This story is from September 8, 2015

Dark side of professional video gaming

The stadium seating is full, the 500-strong audience lit fire red and ice blue.
Dark side of professional video gaming
The stadium seating is full, the 500-strong audience lit fire red and ice blue.
The stadium seating is full, the 500-strong audience lit fire red and ice blue. Gamescom, held annually in Cologne, Germany, is Europe's largest video game fair. The game of Counter-Strike: Global Offensive, a popular first-person shooter, is its big draw.
A sound system broadcasting play-by-play commentary is almost drowned out by the noise of on-screen gunshots and grenade blasts.
A successful play brings gasps and whoops. There are whispers of a darker side to "eSports", though: admissions of performance-enhancing drug use and, now, allegations of unregulated and underage gambling.
Professional eSports is growing exponentially. It's worth an estimated $612 million a year, according to research provider Superdata, and is full of committed players and obsessive fans. In July, though, Kory Friesen, a Counter-Strike player known as "Semphis", told an interviewer that he and team-mates "were all on Adderall", a stimulant typically used to treat attention-deficit hyperactivity disorder, during a competition in Poland. He then told the New York Times that did not necessarily make his team win: "You don't just take Adderall and instantly become better," Friesen said.
Shortly afterwards the Electronic Sports League, one of the main tournament organizers, said it would create a formal drug policy with help from Germany's anti-doping agency .It conducted its first doping tests at a tournament in Cologne in August, and said in a statement the random screening "returned negative results for all tested players". A spokeswoman declined to disclose how many tests were conducted, and for which substances.
Though eSports organizers are beginning to grapple with drug use, gambling presents a new set of challenges. Betting on competitions is growing rapidly on mainstream sites; UK bookmaker William Hill has taken 14,000 bets on games so far this year, spokesman Joe Crilly said, of about £250,000 ($395,000) in total. Four times that much will likely be bet over the next year, he said.
This kind of gambling -licensed, regulated, and by adults, is generally accepted in eSports.

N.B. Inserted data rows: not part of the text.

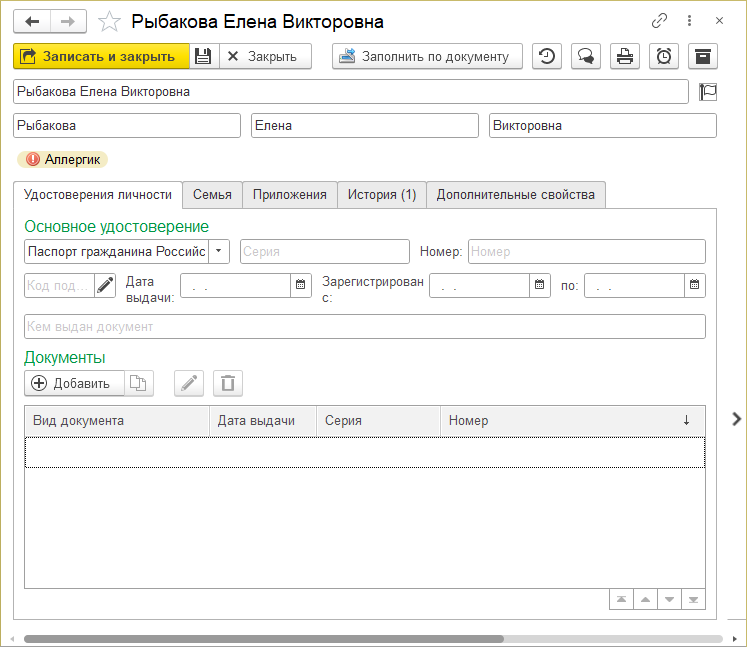Open the reminder alarm clock icon
This screenshot has height=647, width=747.
pyautogui.click(x=664, y=56)
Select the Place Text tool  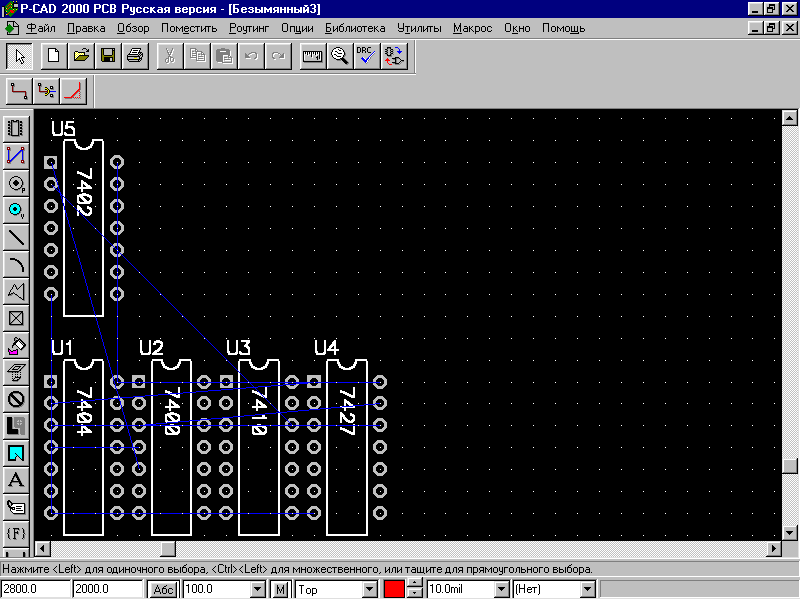[16, 480]
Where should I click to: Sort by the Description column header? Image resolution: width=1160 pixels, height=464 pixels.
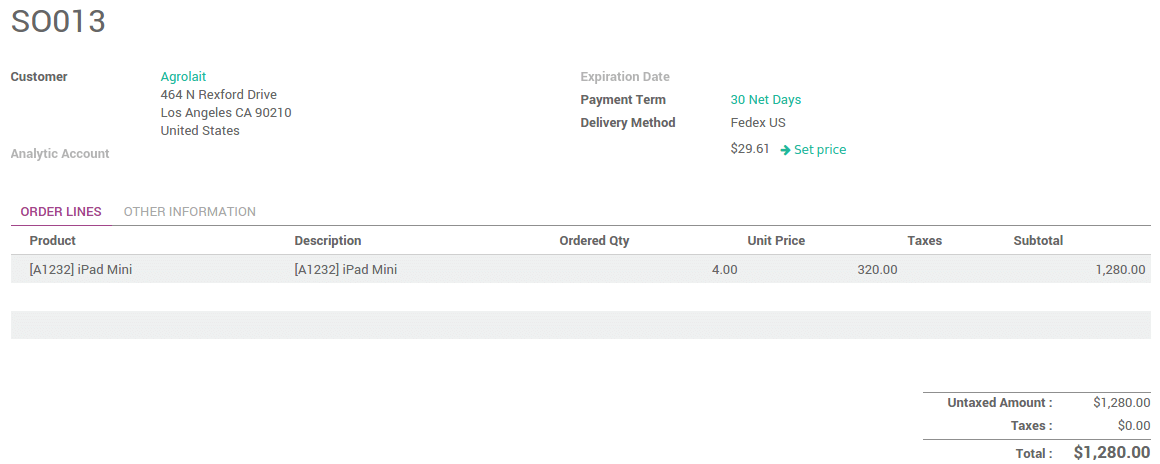pos(327,241)
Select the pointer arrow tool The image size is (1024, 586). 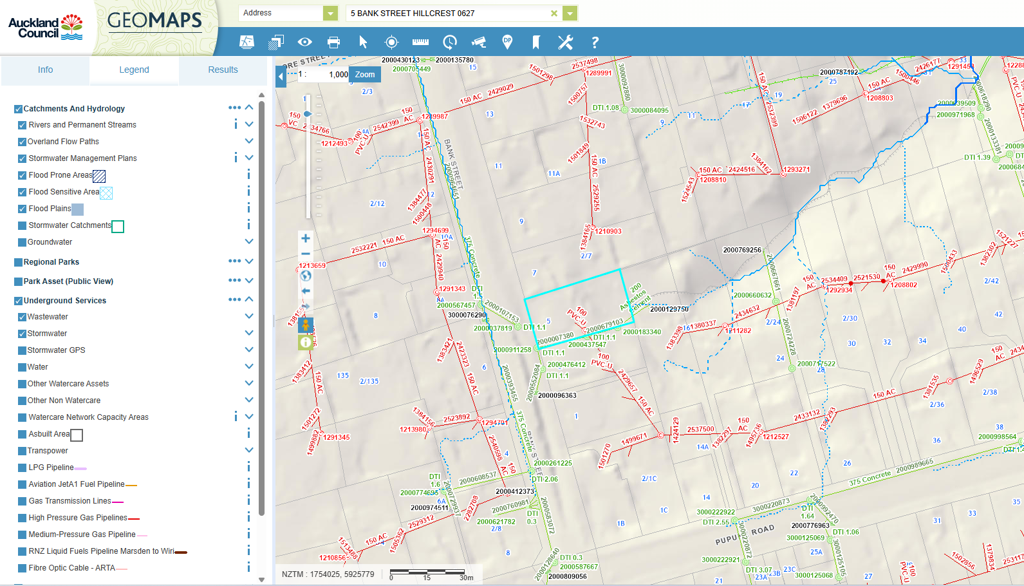pos(363,42)
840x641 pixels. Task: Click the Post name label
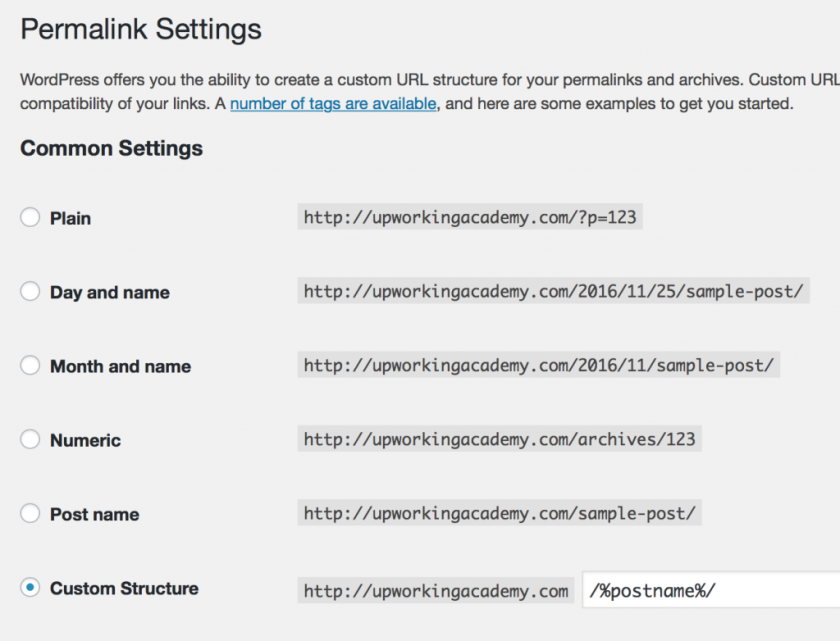(94, 514)
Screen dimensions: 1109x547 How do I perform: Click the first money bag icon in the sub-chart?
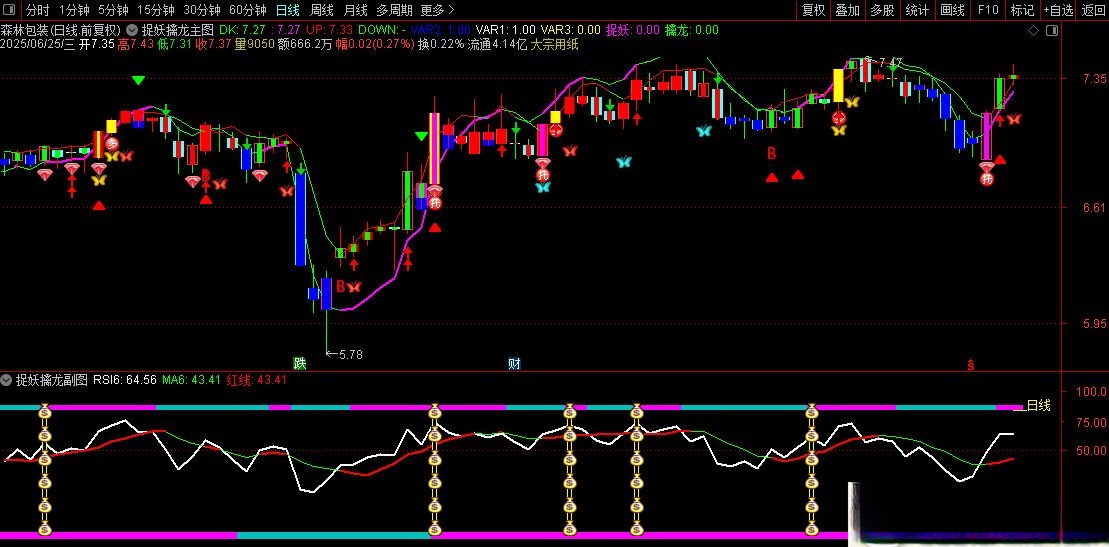pos(45,411)
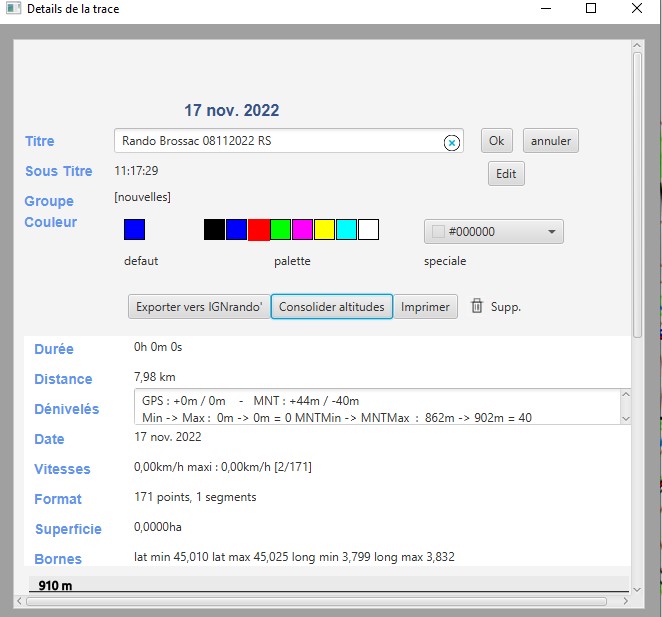Pick the black swatch in the palette
The height and width of the screenshot is (617, 662).
214,230
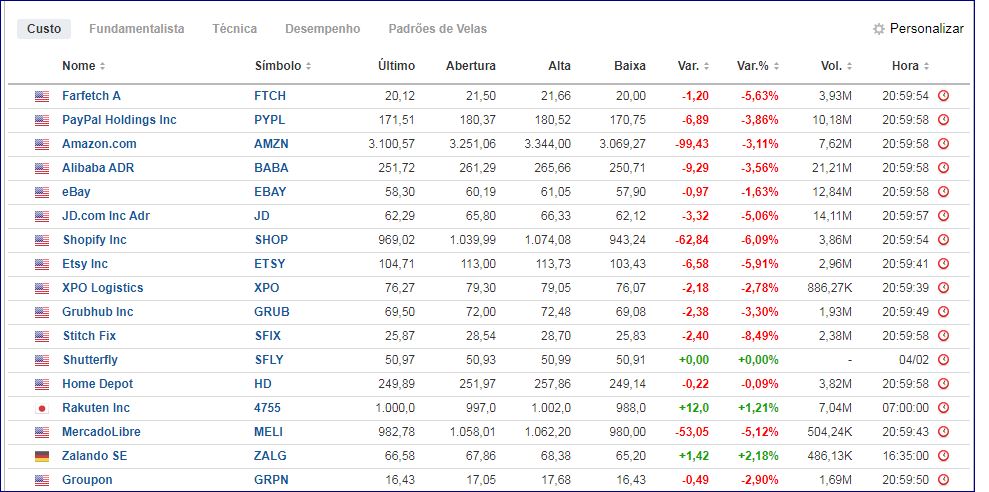This screenshot has height=492, width=989.
Task: Click the Japan flag beside Rakuten Inc
Action: pos(42,408)
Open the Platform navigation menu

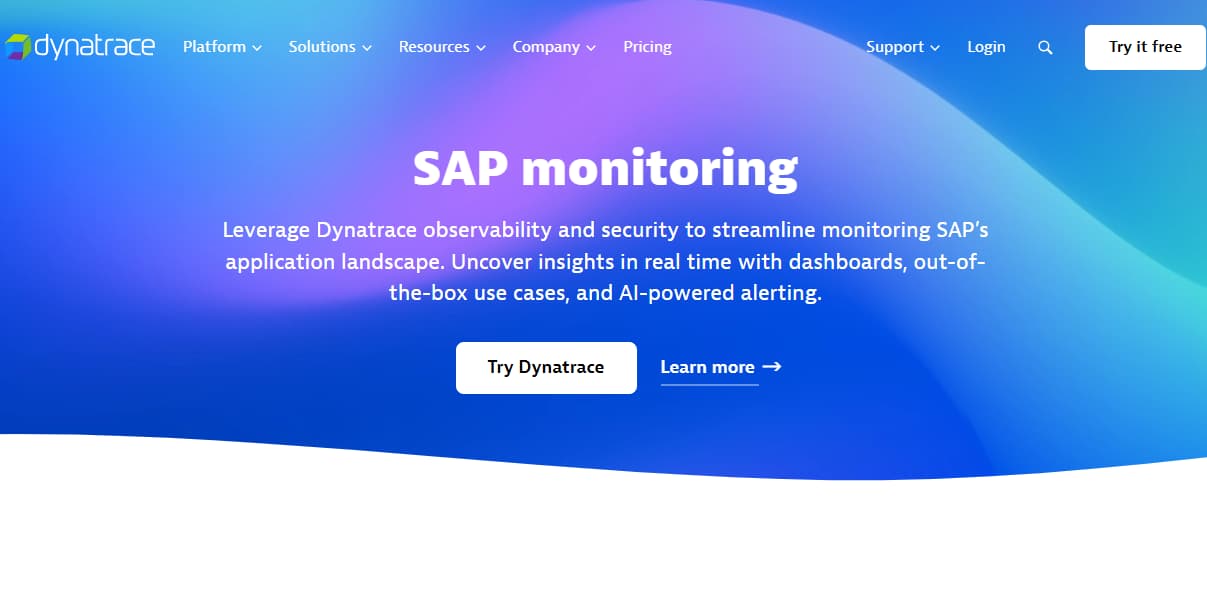[215, 46]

There is growing concern, though, that teenagers are being attracted to different forms of betting facilitated by third-party providers.
One such platform is CSGO Lounge (an independent site not affiliated with Valve Software, which develops the game itself). The site allows spectators to bet in-game add-ons known as skins -weapons, tools and the like -on the results of matches.
Not all skins are created equal, and the rarity of some means they can cost hundreds of real dollars on marketplace sites like SkinXchange.com. The temptation is just too much for some.
"Underage gambling is a huge problem," SkinXchange lead developer Justin Carlson said in an e-mail. The UK Gambling Commission, which regulates betting, declined to comment on individual providers but said any site offering gambling services to British residents must be registered.